Smokers are this generation’s lepers. For those who light up, there’s yet another place you can’t indulge your habit, the grandstands at Daytona. DIS is now on a growing list of tracks where smokers aren’t welcome. Ironically, for almost three decades NASCAR’s top division was Winston Cup. You’d think at a track as big as Daytona, NASCAR and the ISC could have found some way to accommodate smokers without forcing those who don’t smoke to sit beside them. (Hell, they don’t even sell tickets for the backstretch grandstands for the July race.) Yes, some people would like to see smoking banned everywhere, but quite frankly if you’re in an uproar about the healthy pink lungs of little Johnnie and his somewhat slow sister Susie, perhaps a race track with 43 high revving race cars and not a catalytic converter in sight might not be your ideal vacation destination, anyway.
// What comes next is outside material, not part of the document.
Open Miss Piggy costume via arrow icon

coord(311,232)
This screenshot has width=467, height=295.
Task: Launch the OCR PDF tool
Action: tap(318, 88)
What was going on with the synchronization of audio and film in the post-race driver interviews? The lip synching looked like something out of a Saturday afternoon Japanese Kung Fu movie.

SPEED and FOX had three chief storylines they were going to trumpet on Thursday:
1) All Danica Patrick, all the time
2) Kenny Wallace’s determined try to make the 500.
3) FOX’s new broadcast boy Waltrip racing his way into his 25th Daytona 500.
DOH, DOH, DOH.

The Hindenburg Award For Foul Fortune

Among the notables headed home having failed to qualify for the Daytona 500; Bill Elliott, Kenny and Mike Wallace, Waltrip and JJ Yeley.

Waltrip had been in position to make the 500 when he was forced to stop early for gas. Trying to blend back out onto the track exiting the pits, Waltrip spun himself out and went hard into the wall. That’s also a misfortune for TV viewers this Sunday who are going to have to listen to his dimwitted babbling all afternoon.

Patrick took a savage hit on the last lap of the first race, stuffing her Chevy windshield deep into the SAFER barrier. Fortunately, she emerged unhurt. I understand and even applaud the tactic of taking her hands off the wheel prior to impact, protecting her thumbs and wrists, but it sure did look like she was channeling Macaulay Culkin from Home Alone.

Denny Hamlin led more than half of the first race but questionable pit strategy forced him to make a green flag stop en route to a 17th-place finish. For those keeping score at home, that’s Steve Addington – 1, Darian Grubb – 0.

The “Seven Come Fore Eleven” Award For Fine Fortune

Things didn’t look good for Robby Gordon, whose car started smoking early in the first race. Still, when Waltrip suffered his problems, Gordon edged his way into the final transfer spot.

Dale Earnhardt Jr. was sent to the back of the pack for a pit road violation by one of his crew members. He managed to drive to the front of the pack not once, but twice with seeming ease despite reporting to the team he was running at half throttle. There’s clearly a lot of horsepower under the hood of that No. 88, so look for Earnhardt to be a factor Sunday.

I’m still wondering how Smith saved his car after Johnson body-slammed him on the final lap trying to work his way into a hole that clearly wasn’t there.

The way Johnson’s car was blowing steam for the final portion of that race, it’s a wonder he finished at all much less finished second. With the Hendrick-engined cars of Jeff Gordon, Kurt Busch, and Ryan Newman also experiencing overheating issues, it seems the guys in the Hendrick camp have their work cut out for them prior to Sunday’s big race.

Worth Noting

  • Kenseth’s win was the first ever for a Roush team in the 150s.
  • Smith finished second in a 150 for the second consecutive year.
  • Stewart has won 17 events at Daytona, but is still trying to win his first Daytona 500 in his 14th attempt. He’s on track to join the cursed club of Buddy Baker, Darrell Waltrip and Dale Earnhardt Sr., all of whom consistently ran well at Daytona but had a victory in the big one elude them for years.

Overall Rating (On a scale of one to six beer cans, with one being a stinker and a six-pack an instant classic)

Race One – Three cans of the same old stuff.
Race Two – Four cans, as racing without gimmickry returns to Daytona.

Next Up – The Great American Race (or some semblance thereof) rolls off Sunday afternoon.